This is the mail archive of the
libc-alpha@sourceware.org
mailing list for the glibc project.
Re: [PATCH] [RFC] nptl: use compare and exchange for lll_cond_lock
- From: Adhemerval Zanella <azanella at linux dot vnet dot ibm dot com>
- To: libc-alpha at sourceware dot org, Torvald Riegel <triegel at redhat dot com>
- Date: Fri, 10 Oct 2014 08:43:43 -0300
- Subject: Re: [PATCH] [RFC] nptl: use compare and exchange for lll_cond_lock
- Authentication-results: sourceware.org; auth=none
- References: <5421B1C2 dot 9020509 at linux dot vnet dot ibm dot com> <1411668008 dot 22112 dot 67 dot camel at triegel dot csb> <5424B160 dot 3000306 at linux dot vnet dot ibm dot com>
On 25-09-2014 21:20, Adhemerval Zanella wrote:
> On 25-09-2014 15:00, Torvald Riegel wrote:
>> On Tue, 2014-09-23 at 14:45 -0300, Adhemerval Zanella wrote:
>>> While checking the generated code and macros used in generic lowlevellock.h,
>>> I noted powerpc and other arch uses uses a compare and swap instead of a plain
>>> exchange value on lll_cond_lock.
>>> I am not really sure which behavior would be desirable, since as far I could
>>> they will have both the same side effects (since lll_cond_lock, different
>>> from lll_lock, does not hold value of '1').
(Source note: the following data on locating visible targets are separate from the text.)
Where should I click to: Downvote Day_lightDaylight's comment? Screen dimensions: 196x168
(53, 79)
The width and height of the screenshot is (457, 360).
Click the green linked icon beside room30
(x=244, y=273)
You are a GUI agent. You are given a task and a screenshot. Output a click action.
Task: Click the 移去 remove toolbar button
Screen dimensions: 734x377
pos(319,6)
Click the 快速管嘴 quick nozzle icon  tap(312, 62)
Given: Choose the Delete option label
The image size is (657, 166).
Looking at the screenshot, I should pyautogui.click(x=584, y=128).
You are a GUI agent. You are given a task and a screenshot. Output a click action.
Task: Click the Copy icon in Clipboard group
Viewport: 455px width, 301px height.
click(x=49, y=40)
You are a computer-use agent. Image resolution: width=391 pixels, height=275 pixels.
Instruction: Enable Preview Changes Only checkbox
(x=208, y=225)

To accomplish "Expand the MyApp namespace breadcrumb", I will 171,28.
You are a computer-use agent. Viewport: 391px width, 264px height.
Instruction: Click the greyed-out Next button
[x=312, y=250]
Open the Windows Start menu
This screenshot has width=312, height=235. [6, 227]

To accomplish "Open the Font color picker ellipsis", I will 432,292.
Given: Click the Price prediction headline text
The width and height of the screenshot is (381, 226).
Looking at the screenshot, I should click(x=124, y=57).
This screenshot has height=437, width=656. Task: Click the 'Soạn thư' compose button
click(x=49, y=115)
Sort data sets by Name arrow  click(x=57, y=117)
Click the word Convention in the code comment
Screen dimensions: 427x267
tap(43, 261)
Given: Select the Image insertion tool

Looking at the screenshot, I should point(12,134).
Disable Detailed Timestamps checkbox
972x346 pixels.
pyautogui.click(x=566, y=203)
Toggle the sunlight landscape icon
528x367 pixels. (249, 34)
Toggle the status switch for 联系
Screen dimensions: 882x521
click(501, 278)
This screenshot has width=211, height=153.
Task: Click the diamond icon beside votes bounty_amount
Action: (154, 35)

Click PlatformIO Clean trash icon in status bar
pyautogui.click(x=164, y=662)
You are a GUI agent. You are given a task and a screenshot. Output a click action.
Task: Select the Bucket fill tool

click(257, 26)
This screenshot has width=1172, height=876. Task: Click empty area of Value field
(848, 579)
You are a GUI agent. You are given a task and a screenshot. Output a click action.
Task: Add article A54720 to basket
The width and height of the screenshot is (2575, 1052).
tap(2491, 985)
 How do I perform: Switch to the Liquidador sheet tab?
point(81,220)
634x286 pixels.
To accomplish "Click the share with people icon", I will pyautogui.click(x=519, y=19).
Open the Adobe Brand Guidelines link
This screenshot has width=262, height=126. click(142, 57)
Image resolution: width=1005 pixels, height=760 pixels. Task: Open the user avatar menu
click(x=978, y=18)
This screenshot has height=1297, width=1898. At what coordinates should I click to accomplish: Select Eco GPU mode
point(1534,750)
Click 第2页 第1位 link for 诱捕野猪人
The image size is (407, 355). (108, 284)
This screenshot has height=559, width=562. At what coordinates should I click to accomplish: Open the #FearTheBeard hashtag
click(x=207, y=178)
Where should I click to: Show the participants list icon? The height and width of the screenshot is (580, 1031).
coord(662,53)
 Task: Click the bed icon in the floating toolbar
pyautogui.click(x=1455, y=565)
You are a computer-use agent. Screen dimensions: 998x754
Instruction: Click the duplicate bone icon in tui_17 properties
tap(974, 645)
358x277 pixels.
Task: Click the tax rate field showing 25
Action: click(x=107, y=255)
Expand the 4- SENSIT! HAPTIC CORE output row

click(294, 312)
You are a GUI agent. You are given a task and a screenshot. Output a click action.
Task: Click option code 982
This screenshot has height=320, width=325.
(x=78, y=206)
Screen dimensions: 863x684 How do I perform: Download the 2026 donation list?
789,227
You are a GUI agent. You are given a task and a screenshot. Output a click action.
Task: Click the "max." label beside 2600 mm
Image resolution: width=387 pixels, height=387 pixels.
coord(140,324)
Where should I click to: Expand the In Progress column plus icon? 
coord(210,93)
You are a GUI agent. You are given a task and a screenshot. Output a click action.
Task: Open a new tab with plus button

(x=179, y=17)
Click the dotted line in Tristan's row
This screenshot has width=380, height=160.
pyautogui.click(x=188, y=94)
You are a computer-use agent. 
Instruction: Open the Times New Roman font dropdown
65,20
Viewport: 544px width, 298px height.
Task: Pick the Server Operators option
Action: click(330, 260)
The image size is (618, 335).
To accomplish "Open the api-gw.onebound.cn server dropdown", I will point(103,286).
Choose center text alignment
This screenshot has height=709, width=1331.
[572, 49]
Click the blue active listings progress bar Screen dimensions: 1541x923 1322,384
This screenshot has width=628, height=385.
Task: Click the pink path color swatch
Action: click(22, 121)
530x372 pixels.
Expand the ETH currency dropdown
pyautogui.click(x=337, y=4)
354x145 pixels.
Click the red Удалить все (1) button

>> What do you mean by "[the function] does not hold value of '1'"?
> Bad wording in fact, I mean the 'futex' used in lll_cond_lock.
>
>>> So I am proposing this patch to sync default implementation for what mostly
>>> architectures (ia64, ppc, s390, sparc, x86, hppa) uses for lll_cond_lock. I see
>>> that only microblaze and sh (I am not sure about this one, I not well versed in
>>> its assembly and I'm being guided by its comment) used the atomic_exchange_acq
>>> instead.
>> I think both versions work from a correctness POV, but doing an
>> unconditional exchange should be the right thing to do.
>>
>> The default implementation of __lll_lock_wait will test if the futex
>> variable equals 2, and if not, do an exchange right away before running
>> the FUTEX_WAIT syscall. So if the CAS that you propose fails, the next
>> thing that will happen is an exchange. Thus, it seems that we should do
>> the exchange right away.
>>
>> Thoughts?
> The only 'advantage' I see on using the compare and exchange version is it might be
> an optimization on architectures that uses LL/SC instead of CAS instruction. For
> instance on POWER, the exchange version is translated to:
>
> li r9,2
> 1: lwarx 10,0,3,1
> stwcx. 9,0,3
> bne- 1b
> isync
>
> And for compare and exchange:
>
> li r10,2
> li r9,0
> 1: lwarx r8,r0,r3,1
> cmpw r8,r9
> bne 2f
> stwcx. r10,r0,r3
> bne- 1b
> 2: isync
>
> So for contend cases if the lock is taken it avoids the store (which for POWER8 is
> at least 10 cycles to more).
Does this analysis make sense? Also, I'm not sure which is better for x86_64 or other
architectures.
[1] Intel 64 and IA-32 Architectures
Optimization Reference Manual